• AIM OF THE TASK: Would you please return the lines of the entries below starting at the line that has "Task: Click the starting price 242.00" and ending at the line that has "Task: Open the Data Files Displayed dropdown", both included, exactly as they are?

• Stored items:
▬▬▬▬▬▬
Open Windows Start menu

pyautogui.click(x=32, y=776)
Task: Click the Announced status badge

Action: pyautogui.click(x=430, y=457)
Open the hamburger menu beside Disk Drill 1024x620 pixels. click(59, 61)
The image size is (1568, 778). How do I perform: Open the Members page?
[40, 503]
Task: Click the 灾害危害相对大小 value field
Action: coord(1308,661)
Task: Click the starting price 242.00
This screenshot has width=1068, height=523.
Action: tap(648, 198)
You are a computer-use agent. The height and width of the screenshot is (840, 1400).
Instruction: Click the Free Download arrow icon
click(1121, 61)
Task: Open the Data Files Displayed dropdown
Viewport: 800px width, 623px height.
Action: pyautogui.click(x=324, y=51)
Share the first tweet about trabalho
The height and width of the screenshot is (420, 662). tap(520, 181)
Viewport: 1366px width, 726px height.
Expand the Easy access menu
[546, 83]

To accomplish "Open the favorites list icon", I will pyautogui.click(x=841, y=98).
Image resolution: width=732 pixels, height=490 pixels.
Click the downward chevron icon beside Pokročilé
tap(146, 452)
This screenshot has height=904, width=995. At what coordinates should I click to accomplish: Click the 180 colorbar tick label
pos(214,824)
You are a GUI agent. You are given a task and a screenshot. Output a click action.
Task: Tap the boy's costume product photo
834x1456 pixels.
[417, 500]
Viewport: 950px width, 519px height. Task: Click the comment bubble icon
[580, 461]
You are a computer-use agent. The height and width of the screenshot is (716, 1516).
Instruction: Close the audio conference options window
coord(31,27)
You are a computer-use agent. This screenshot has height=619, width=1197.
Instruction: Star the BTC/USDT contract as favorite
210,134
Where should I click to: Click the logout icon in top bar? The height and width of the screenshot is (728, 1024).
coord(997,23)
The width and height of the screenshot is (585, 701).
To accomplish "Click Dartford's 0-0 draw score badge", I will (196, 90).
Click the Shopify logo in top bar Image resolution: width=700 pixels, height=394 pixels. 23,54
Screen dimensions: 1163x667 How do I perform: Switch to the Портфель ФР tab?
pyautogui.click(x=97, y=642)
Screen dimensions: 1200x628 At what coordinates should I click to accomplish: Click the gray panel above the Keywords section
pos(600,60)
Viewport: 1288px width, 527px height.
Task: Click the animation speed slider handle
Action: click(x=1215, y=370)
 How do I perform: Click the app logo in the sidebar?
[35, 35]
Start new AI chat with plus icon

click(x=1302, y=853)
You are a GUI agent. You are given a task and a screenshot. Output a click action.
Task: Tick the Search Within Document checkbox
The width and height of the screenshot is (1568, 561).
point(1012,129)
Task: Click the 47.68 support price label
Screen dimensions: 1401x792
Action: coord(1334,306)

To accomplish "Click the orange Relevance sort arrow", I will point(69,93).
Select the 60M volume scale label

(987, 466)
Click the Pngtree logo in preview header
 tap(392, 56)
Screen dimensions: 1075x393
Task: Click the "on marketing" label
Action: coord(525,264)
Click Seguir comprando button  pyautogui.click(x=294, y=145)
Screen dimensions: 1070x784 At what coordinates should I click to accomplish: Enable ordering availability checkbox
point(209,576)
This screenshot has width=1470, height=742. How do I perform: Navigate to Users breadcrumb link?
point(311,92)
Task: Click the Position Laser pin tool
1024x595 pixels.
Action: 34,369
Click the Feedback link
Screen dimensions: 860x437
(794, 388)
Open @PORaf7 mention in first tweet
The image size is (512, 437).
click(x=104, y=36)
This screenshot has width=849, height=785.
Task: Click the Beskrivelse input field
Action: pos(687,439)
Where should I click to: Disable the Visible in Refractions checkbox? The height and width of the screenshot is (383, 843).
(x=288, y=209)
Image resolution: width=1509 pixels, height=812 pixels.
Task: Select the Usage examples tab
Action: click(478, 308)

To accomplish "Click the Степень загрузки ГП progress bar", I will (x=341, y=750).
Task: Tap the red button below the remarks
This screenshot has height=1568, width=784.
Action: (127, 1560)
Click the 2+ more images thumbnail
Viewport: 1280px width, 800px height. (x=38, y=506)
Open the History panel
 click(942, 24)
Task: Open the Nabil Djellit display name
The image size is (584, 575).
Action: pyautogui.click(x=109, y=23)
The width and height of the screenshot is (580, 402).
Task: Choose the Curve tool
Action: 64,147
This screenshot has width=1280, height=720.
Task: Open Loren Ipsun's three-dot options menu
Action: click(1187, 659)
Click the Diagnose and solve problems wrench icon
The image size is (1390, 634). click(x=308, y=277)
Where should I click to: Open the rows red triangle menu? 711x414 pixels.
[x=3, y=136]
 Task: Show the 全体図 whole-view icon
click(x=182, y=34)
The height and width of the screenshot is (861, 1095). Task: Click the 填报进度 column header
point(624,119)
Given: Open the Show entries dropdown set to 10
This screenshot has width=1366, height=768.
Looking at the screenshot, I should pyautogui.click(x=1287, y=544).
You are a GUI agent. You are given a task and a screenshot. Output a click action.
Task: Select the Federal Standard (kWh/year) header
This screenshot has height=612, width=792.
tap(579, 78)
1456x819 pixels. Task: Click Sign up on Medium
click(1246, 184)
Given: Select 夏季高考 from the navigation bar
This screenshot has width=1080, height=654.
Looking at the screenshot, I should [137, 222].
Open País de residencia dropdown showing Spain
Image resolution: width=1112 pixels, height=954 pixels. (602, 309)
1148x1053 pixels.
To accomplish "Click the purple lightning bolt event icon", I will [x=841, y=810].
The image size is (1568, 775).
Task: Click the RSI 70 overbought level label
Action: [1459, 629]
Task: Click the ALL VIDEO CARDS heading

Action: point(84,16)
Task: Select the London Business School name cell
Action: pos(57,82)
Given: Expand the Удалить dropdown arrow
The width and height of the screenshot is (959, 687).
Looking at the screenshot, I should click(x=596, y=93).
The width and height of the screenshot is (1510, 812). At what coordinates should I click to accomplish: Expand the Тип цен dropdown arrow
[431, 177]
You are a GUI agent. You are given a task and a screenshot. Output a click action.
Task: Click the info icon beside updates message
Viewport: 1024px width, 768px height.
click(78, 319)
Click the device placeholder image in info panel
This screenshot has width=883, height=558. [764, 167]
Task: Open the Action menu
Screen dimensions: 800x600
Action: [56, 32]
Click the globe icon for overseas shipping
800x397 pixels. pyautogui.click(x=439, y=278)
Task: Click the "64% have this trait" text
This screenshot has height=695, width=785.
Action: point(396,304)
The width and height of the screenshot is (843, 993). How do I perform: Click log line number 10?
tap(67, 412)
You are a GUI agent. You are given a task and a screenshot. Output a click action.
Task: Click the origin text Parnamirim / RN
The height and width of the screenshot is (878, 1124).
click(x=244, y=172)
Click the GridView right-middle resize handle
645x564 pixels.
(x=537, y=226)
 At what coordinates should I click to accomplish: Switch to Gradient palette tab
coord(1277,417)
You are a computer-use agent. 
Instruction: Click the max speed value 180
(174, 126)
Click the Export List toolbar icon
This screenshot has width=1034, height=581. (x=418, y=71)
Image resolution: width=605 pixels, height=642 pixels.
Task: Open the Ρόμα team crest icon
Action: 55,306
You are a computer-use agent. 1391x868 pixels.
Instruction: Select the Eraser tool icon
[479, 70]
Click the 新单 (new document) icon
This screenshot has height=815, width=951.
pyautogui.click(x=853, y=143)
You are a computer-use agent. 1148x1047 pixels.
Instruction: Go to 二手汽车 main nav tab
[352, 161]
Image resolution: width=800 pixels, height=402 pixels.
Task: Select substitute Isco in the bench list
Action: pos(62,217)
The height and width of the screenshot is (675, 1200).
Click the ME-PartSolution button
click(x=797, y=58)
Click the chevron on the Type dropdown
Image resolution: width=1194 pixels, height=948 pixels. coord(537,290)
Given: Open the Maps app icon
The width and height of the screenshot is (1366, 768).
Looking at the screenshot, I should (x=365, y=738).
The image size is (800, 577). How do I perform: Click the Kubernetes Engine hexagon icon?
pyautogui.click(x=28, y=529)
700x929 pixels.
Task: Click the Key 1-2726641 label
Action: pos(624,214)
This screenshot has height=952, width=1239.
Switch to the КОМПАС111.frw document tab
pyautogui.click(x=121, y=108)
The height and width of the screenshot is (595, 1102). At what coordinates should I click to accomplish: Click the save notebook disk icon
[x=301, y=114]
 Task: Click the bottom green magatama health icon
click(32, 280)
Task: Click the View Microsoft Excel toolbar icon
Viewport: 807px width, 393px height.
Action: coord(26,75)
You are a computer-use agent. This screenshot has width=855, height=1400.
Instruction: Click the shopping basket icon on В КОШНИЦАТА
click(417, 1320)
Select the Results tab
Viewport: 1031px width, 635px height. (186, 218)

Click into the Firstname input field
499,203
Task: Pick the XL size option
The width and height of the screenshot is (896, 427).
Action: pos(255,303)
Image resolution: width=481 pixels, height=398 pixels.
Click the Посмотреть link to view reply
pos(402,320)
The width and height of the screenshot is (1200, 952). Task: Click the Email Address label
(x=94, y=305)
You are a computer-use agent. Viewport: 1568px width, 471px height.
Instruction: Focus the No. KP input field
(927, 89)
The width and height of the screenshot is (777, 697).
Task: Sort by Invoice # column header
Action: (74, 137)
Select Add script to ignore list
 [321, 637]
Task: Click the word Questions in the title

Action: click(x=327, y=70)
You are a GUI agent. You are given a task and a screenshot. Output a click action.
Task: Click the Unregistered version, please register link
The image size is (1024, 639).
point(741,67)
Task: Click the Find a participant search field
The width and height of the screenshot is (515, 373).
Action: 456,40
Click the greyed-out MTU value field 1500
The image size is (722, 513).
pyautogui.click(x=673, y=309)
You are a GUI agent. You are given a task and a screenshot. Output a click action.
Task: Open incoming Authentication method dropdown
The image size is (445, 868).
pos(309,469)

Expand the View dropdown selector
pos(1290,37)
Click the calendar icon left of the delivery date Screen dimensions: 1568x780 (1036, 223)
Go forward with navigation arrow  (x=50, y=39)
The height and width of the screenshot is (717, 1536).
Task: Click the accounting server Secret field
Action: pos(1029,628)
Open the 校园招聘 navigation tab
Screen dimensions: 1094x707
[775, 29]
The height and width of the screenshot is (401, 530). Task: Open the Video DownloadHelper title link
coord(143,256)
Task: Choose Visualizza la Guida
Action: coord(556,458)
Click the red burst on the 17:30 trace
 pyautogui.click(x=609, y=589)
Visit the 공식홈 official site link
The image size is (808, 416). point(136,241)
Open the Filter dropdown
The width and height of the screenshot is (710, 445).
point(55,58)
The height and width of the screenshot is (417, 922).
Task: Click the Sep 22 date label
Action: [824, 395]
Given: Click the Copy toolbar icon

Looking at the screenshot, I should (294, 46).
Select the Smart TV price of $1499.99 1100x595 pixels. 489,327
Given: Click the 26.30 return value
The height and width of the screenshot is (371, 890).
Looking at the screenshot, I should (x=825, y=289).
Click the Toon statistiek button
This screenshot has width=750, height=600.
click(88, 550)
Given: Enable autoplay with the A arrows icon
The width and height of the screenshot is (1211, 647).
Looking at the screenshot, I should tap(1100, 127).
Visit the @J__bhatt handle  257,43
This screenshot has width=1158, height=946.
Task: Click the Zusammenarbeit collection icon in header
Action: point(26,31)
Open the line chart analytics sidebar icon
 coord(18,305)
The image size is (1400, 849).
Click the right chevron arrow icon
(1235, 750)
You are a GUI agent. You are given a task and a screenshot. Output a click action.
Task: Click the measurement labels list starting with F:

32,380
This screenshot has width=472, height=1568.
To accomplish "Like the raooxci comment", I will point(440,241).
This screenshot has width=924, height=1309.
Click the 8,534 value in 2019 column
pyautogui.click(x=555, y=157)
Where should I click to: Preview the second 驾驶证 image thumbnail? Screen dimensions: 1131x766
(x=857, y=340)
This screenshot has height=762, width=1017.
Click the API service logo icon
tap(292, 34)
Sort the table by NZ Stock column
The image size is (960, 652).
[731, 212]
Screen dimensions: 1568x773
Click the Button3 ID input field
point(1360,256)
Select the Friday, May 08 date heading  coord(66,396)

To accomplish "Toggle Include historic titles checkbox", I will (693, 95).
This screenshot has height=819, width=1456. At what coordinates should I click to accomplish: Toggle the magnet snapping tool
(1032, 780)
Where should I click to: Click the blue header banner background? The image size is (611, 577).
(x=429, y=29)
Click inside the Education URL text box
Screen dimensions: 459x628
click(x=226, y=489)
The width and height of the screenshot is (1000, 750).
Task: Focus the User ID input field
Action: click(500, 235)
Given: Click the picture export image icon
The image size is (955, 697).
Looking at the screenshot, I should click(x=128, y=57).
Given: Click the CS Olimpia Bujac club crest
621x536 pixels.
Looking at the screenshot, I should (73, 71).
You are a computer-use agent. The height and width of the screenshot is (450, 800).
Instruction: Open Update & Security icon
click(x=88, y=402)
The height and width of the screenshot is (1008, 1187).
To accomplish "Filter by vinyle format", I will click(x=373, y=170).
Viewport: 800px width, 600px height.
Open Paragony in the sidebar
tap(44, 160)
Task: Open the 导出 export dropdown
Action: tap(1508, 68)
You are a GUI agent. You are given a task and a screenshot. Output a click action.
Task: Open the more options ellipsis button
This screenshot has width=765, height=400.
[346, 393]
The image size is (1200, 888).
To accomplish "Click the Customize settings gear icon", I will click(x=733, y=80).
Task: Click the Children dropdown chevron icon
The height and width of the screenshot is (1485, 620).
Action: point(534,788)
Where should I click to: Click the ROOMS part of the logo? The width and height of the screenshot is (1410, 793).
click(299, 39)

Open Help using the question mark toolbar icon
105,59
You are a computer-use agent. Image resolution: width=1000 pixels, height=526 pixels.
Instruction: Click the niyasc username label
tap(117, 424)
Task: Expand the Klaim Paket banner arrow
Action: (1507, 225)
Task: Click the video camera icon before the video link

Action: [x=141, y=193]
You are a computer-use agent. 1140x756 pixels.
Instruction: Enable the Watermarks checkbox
▬▬▬▬▬▬
• SOLUTION BELOW:
Task: Click the starting price 242.00
This screenshot has width=1068, height=523.
Action: tap(648, 198)
You are a computer-use agent. The height and width of the screenshot is (840, 1400).
Instruction: Click the Free Download arrow icon
click(1121, 61)
Task: Open the Data Files Displayed dropdown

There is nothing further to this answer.